Announcement

Collapse
No announcement yet.
X
  • Filter
  • Time
  • Show
Clear All
new posts

  • Using Loops to Clean Multiple Excel Files with Varying Numbers and Titles of "sheets"

    Hello,

    I am looking to clean a number of datasets currently in excel format. Each excel file has a standard name format and layout, but each file has different sheets within the file. The sheet's names are all from a set (Strawberry RaspberryBlackberry Cherry "ApplePearTree Fruit" blueberry) but not all files have all sheets from the set, so when I loop the command, it will stop when stata can't locate the specified sheet.
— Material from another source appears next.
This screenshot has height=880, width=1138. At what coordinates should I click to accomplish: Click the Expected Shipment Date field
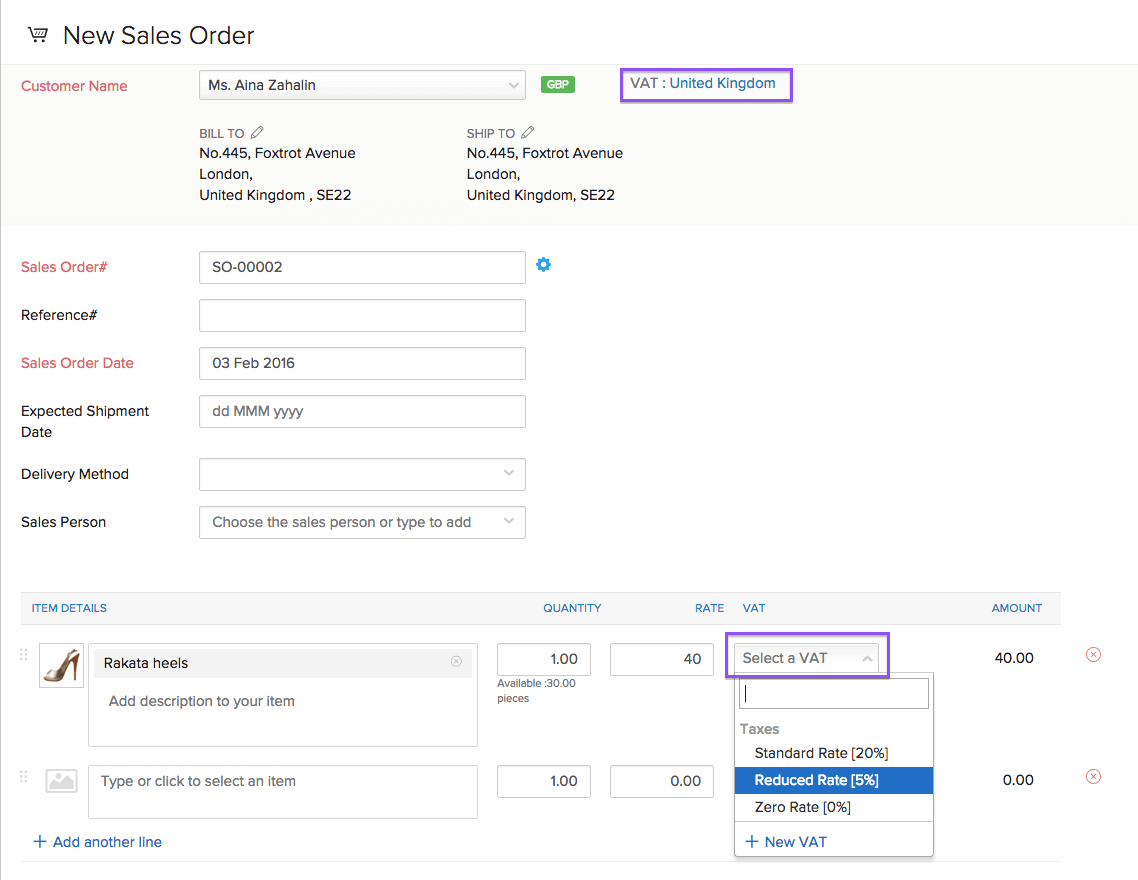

Is there anyway to avoid this? ie. can I tell stata to just 'skip' the sheets they can't find?

    Thank you!

    Below is my current Code:

    Code:
    forvalues i = 0/209 {
    
    foreach x in Strawberry RaspberryBlackberry Cherry "ApplePearTree Fruit" blueberry{
    
    clear all
    
    import excel "C:\Users\user\Desktop\BerryMobile Analytics\Data\Retail Sheets\Retail Sheets_2016_21_no2020\2016 (May 6 for 209 Days)\All Days 2016\Berrymobile Fruit Retail Sheet Friday May 6 2016 Day `i' of 2016.xlsx", sheet("`x' Retail List 2016")
    
    keep A M
    keep if A == "Today (in)"
    gen season_day = `i'
    rename M `x'_total_inventory
    drop A
    
    save "C:\Users\user\Desktop\BerryMobile Analytics\Data\Retail Sheets\Retail Sheets_2016_21_no2020\2016 (May 6 for 209 Days)\All Days 2016_dta\\`i'_`x'_2016.dta", replace
    
    }
    
    }

    error returned: "worksheet RaspberryBlackberry Retail List 2016 not found"

  • #2
    So this is a somewhat unusual variation on a common theme: iterating some process where it is normal and expected that in some iterations the relevant data will not exist. Usually we see this when a large number of regressions are being performed, say one for each company in some business related data set, and for some companies there is no, or insufficient data for the regression to be carried out. -capture- makes it possible to resolve this problem:

    Code:
    forvalues i = 0/209 {
    
        foreach x in Strawberry RaspberryBlackberry Cherry "ApplePearTree Fruit" blueberry{
    
            clear all
    
            capture import excel "C:\Users\user\Desktop\BerryMobile Analytics\Data\Retail Sheets\Retail Sheets_2016_21_no2020\2016 (May 6 for 209 Days)\All Days 2016\Berrymobile Fruit Retail Sheet Friday May 6 2016 Day `i' of 2016.xlsx", sheet("`x' Retail List 2016")
    
            if c(rc) == 0 { //   SUCCESSFUL IMPORT
                keep A M
                keep if A == "Today (in)"
                gen season_day = `i'
                rename M `x'_total_inventory
                drop A
    
                save "C:\Users\user\Desktop\BerryMobile Analytics\Data\Retail Sheets\Retail Sheets_2016_21_no2020\2016 (May 6 for 209 Days)\All Days 2016_dta\\`i'_`x'_2016.dta", replace
    
            }
            else if c(rc) == 601 {  // SHEET OR FILE NOT FOUND; NOTE AND CONTINUE
                display "Day `i', sheet `x' not found"
            }
            else {  // SOME UNEXPECTED PROBLEM WITH IMPORT EXCEL
                display as error "Unexpected problem, day `i', sheet `x'"
                exit c(rc)
            }
    
        }
    
    }
    Changes from your original code are in bold face.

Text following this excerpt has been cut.